2016 emboldened not only fringe right-wing political groups, it made that sort of politics into mainstream Republican platform issues. I don’t think it’s a coincidence that we’re hearing about more violence against BIPOC folks. Yes, some of that is just the internet giving more people a voice. But some of it is a direct increase in violence by people who previously felt like they weren’t socially acceptable, but were suddenly told they were very special people.
New York and San Francisco are dead. Texas is the place to be (except when it’s frozen solid).
Here in Berkeley, if you don’t go downtown, it can sometimes feel like nothing happened. The weather is nice, people are out and about, walking their dogs, jogging, bringing groceries home. If you didn’t know what was going on, you might start to think that it was a normal suburban community where face masks became a fashion accessory. But if you do look closer, you’ll see the shuttered stores, the open restaurants with no tables or chairs inside, the six-foot marks on the sidewalks for people to form lines.
I always knew that urban spaces were defined in part by the vital energy of so many people moving around them all the time.
In many ways, New York and San Francisco are absolutely not dead. The kind of people who are leaving are (if you’ll forgive me a No-True-Scotsman) not really New Yorkers or San Franciscans. It’s a sad economic reality that the bulk of the people who make a city what it is are the ones who can’t afford to leave. Even the people who can afford to leave but don’t are the sort of people who are drawn to what a city is, what it has to offer, what it means to them to be there. The people who can afford to leave whenever they want, and then do, are the kind of people who never fit in in the first place. To them, a city is no more than a convenient place to be at a given time. It’s not a community, it’s not a living organism powered by hundreds of thousands of hopes and dreams.
What about the people who leave because they have to? Does some part of them still belong to that place they left behind? Do they wake up sometimes thinking of their favorite park or corner store before they realize as reality comes into focus that they can’t go there anymore unless it’s on a plane?
Do they feel sad that if they ever do return, the city will have moved on without them, and they’ll have to start over from the beginning, falling in love with new places and meeting new people and spinning a whole new thread into the fabric?
With vaccinations ramping up, and more vaccines available, the new goal is to reopen America by the 4th of July. This is ambitious, and doesn’t account for anti-vaxxers and Q truthers and all sorts of nonsense.
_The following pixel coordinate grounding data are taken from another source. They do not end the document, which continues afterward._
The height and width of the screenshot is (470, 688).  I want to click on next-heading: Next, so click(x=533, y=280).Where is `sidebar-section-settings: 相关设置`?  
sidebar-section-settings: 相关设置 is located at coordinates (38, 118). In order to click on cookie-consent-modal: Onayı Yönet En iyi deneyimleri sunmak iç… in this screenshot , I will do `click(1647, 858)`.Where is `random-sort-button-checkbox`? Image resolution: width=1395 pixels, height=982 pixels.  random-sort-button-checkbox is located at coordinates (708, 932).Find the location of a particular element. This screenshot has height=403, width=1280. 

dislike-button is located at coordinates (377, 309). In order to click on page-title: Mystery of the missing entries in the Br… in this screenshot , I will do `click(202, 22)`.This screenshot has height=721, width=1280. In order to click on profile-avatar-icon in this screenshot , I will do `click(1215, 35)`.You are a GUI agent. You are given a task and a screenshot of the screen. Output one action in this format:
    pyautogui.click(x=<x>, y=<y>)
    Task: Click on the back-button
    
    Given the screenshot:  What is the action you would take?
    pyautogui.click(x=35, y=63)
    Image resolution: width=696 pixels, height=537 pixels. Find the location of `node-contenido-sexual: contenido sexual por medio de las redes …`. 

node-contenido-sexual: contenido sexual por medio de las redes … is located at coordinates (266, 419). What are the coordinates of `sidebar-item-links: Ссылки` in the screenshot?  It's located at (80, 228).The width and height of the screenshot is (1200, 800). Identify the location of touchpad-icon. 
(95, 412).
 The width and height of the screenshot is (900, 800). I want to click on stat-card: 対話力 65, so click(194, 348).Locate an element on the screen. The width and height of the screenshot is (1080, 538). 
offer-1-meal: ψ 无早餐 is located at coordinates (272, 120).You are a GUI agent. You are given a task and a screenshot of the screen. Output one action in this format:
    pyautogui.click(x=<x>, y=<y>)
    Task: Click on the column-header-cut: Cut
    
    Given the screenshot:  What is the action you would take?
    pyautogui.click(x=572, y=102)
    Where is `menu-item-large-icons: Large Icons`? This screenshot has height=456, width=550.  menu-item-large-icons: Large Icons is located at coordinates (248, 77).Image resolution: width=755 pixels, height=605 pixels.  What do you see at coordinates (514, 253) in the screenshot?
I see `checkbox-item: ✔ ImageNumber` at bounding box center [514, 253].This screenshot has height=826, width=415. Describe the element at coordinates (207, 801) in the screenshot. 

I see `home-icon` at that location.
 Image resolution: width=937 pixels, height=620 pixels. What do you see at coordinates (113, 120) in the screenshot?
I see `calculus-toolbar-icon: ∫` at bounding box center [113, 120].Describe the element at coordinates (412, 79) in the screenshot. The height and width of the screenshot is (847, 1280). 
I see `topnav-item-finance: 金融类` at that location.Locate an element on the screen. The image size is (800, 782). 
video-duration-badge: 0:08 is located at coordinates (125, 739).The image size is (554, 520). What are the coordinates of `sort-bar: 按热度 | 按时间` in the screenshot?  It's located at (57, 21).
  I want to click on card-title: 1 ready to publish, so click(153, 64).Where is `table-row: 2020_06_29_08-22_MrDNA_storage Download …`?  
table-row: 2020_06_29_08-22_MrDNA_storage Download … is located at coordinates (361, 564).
And people are still treating this as though we don’t have to be careful in public.
The desperate need for America to “reopen” stores and drive business and move the engine of capital is what led to the second and third waves. The focus on money and refusal to provide relief is directly responsible for hundreds of thousands of deaths. To continue to do so will result in thousands more. Herd immunity is a long way away still.
But it is on the horizon, which is something.
I spoke with a coworker the other day. Both of us were ruminating on how we’ve lost a lot of the human connection to each other and the rest of our company. One of the side effects of spending hours in the same rooms as other people is that you get to know them. You bump into each other at lunch or grab a beer after work and have a conversation about books or sports or life in general. Our company has added a service to our Slack called Coffee which schedules people for random one-on-one meetings once a week, but it’s just not the same. We’re seeing research now on how video calling affects us differently and from the “front lines” I can confirm that it’s true.
But, despite everything, and despite many false starts, there really is a light at the end of this tunnel now. I can only hope we don’t rush toward it too fast and stumble at the finish line.